== Records shown ==

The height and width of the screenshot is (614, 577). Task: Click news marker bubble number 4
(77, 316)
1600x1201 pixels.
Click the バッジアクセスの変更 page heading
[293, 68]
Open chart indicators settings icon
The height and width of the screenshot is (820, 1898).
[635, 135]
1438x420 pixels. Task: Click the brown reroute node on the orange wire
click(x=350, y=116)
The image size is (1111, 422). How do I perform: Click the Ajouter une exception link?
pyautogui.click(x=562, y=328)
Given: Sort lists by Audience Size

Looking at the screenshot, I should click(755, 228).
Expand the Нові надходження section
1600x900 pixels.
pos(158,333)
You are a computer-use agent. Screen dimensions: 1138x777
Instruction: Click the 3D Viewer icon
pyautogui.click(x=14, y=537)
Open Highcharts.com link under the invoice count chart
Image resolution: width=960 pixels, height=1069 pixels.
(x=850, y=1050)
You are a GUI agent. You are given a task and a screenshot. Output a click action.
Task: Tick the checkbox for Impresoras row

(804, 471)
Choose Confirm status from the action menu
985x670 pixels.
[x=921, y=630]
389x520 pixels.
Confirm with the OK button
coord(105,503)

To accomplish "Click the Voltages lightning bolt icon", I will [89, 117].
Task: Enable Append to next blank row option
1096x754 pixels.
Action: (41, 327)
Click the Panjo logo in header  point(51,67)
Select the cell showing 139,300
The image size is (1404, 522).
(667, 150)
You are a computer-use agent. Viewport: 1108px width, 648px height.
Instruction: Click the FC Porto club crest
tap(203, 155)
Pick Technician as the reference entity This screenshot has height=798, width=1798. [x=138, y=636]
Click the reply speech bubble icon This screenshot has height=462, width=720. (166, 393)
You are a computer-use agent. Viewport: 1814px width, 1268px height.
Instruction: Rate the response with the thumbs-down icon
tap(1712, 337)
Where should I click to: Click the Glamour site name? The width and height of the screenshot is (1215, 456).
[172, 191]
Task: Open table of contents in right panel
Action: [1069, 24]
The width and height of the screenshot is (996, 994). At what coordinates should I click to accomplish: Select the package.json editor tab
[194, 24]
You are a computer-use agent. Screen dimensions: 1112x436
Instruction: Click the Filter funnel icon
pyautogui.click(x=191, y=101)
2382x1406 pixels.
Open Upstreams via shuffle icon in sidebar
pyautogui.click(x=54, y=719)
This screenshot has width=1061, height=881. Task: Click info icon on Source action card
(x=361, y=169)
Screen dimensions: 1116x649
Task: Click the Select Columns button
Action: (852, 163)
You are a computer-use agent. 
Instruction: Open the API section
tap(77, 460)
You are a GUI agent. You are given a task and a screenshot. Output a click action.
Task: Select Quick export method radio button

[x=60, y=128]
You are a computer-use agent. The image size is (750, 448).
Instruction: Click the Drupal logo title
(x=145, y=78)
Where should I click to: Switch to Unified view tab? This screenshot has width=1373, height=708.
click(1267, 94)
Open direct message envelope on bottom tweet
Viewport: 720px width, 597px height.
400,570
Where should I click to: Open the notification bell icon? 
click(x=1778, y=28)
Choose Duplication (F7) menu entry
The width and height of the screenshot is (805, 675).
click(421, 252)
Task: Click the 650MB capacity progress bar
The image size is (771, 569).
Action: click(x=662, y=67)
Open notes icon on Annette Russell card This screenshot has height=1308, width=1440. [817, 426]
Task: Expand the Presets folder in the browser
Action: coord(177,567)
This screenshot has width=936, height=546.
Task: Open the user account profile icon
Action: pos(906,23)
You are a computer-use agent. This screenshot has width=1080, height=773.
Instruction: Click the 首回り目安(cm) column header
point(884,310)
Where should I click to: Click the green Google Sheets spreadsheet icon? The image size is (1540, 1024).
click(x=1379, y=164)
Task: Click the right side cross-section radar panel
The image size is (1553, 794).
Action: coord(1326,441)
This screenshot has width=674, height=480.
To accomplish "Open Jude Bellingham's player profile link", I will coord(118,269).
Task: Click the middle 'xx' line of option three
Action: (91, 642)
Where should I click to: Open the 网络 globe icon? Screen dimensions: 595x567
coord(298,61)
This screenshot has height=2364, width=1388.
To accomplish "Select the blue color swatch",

===

Task objective:
Output exactly one stretch of the listing: from the line containing "Select the cell showing 139,300" through the line containing "You are a computer-use agent. The", both end lines included.

Task output:
Select the cell showing 139,300
The image size is (1404, 522).
(667, 150)
You are a computer-use agent. Viewport: 1108px width, 648px height.
Instruction: Click the FC Porto club crest
tap(203, 155)
Pick Technician as the reference entity This screenshot has height=798, width=1798. [x=138, y=636]
Click the reply speech bubble icon This screenshot has height=462, width=720. (166, 393)
You are a computer-use agent. Viewport: 1814px width, 1268px height.
Instruction: Rate the response with the thumbs-down icon
tap(1712, 337)
Where should I click to: Click the Glamour site name? The width and height of the screenshot is (1215, 456).
[172, 191]
Task: Open table of contents in right panel
Action: [1069, 24]
The width and height of the screenshot is (996, 994). At what coordinates should I click to accomplish: Select the package.json editor tab
[194, 24]
You are a computer-use agent. Screen dimensions: 1112x436
Instruction: Click the Filter funnel icon
pyautogui.click(x=191, y=101)
2382x1406 pixels.
Open Upstreams via shuffle icon in sidebar
pyautogui.click(x=54, y=719)
This screenshot has width=1061, height=881. Task: Click info icon on Source action card
(x=361, y=169)
Screen dimensions: 1116x649
Task: Click the Select Columns button
Action: (852, 163)
You are a computer-use agent. 
Instruction: Open the API section
tap(77, 460)
You are a GUI agent. You are given a task and a screenshot. Output a click action.
Task: Select Quick export method radio button

[x=60, y=128]
You are a computer-use agent. The image size is (750, 448).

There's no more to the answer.